Five years ago, before becoming a mother, my closest friend called me at 2 AM with a quiver in her voice to say, “It’s positive.” She’d be having her first baby. I was happy for her. I was beyond excited. Despite her nervousness, I knew she’d be an amazing mother. I remember trying to reassure her that everything would be great. I kept thinking about how I’d be there every step of the way because she’s my best friend. We had done everything together, and this was just another moment to add to our list. Our lives wouldn’t change because she’s a mom now, right?

I didn’t get it then, but I get it now that I am a mom. 

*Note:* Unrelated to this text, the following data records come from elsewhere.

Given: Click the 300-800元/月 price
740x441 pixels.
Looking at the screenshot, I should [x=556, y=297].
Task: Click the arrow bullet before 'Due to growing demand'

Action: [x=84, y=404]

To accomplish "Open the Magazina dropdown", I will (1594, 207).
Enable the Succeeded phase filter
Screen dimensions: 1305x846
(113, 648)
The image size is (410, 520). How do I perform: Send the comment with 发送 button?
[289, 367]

I learned that friendships may change after having a little one. It wasn’t something I expected. I expected my life to change in other ways. I expected the exhaustion and learning to multitask. I expected spit up and diaper explosions. But in that very moment, I didn’t foresee that I’d be pulling away from my best friend. 

It wasn’t an immediate change. It was gradual. At first our conversations over the phone began to shorten, and plans would be cancelled. We’d settle for a rain check, but it never came around. I remember I decided to visit her instead. I was excited to finally see her because weeks had passed since we had last spoken. I walked into her home, sat down, and prepared to dish on everything that we’ve missed those past few weeks. But my dear friend was caring for her little princess. 

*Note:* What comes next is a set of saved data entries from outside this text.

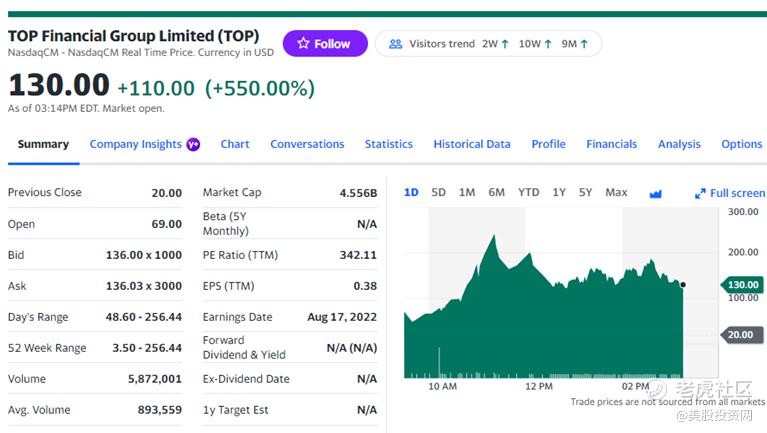This screenshot has height=433, width=767.
Task: Click the 9M upward trend arrow
Action: point(584,44)
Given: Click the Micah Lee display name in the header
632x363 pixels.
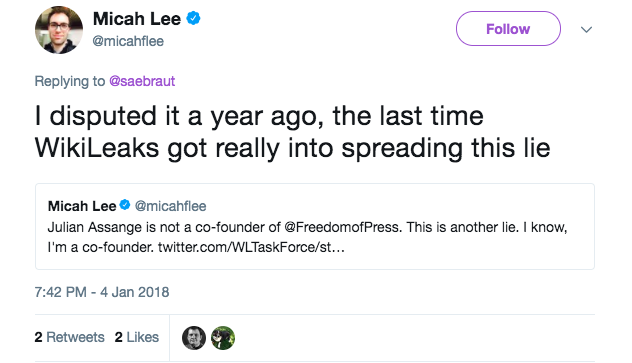Looking at the screenshot, I should pos(137,19).
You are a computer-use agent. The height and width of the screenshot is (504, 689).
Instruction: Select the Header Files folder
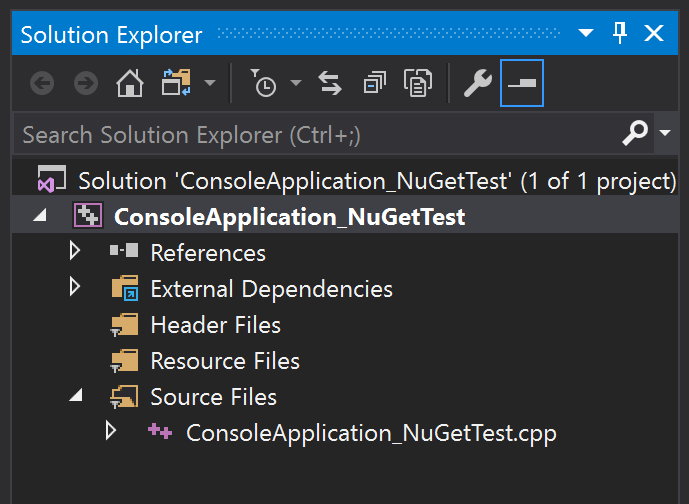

I would tell my story and she’d interrupt to warm up a bottle. Once she returned I’d try to pick up where I left off, and then she’d ask to watch the baby briefly so she could go to the restroom. I’d try to tell my story again, but now the baby is crying. Eventually, I gave up on telling my story. 

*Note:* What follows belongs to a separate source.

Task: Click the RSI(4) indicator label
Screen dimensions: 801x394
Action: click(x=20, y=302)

I wasn’t used to seeing my friend in this way. But in that moment, I saw that we now had different worlds. Things that were once hot topics for us became not so important to her. I mean, who cares what Bethany said to Jane when you’ve only slept for two hours the night prior?

I didn’t get it then. But, I get it now that I am a mom. 

Our lives were different. Five years ago, I didn’t know how to be the friend she needed during that new stage of her life. I wanted to go to happy hour and shopping, and I couldn’t understand that she didn’t have the luxury to drop everything to meet me there. Our friendship became distanced. I proceeded to go to happy hours and shopping. I would tell her to come along, bring the baby even. I mean, seriously? How did I not understand all it required to get yourself dressed, your child dressed, AND having to pack this huge diaper bag? 

I didn’t get it then. But, I get it now that I am a mom. 

When I had my son, I said I didn’t want to be that mom. I didn’t want to slowly lose touch with friends that weren’t parents or cancel plans. I said I would still schedule a night out, and we’d continue to do things as normal. But truth is, I haven’t been able to do that. 

9 pm rolls around and I’m in my pajamas. If I do go out with friends, I like to be home before 10 because I’m yawning and exhausted. And no…I don’t want to bring my child with me because when he gets cranky or decides he’s ready for a nap, I’m on HIS time. I then have to make a great escape and promise that we’ll get to do it another time. However, another time is possibly three months away.

Truth is, motherhood takes a lot of time and energy. Therefore, when I finally have the free time, all I really want to do is recoup. My life is no longer the same, and it’s not that simple to jump back into the way it “used to be”. It’s an adjustment. One that I haven’t quite figured out just yet. I can admit. I suck as a friend right now, but it’s not intentional. 

I’m exploring this new role as a mother, and I haven’t found my groove yet. My interests and priorities have changed, and I see why it was a struggle for my best friend back then. We have since rekindled our friendship, but I wish I had just been the company she needed then.

I didn’t get it then. But, I get it now that I am a mom.